#### Supplied data:
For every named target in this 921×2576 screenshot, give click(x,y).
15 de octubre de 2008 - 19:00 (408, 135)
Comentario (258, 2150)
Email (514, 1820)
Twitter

#### Activity:
Write out all the data again, exactly as it appears.

#### The answer:
For every named target in this 921×2576 screenshot, give click(x,y).
15 de octubre de 2008 - 19:00 (408, 135)
Comentario (258, 2150)
Email (514, 1820)
Twitter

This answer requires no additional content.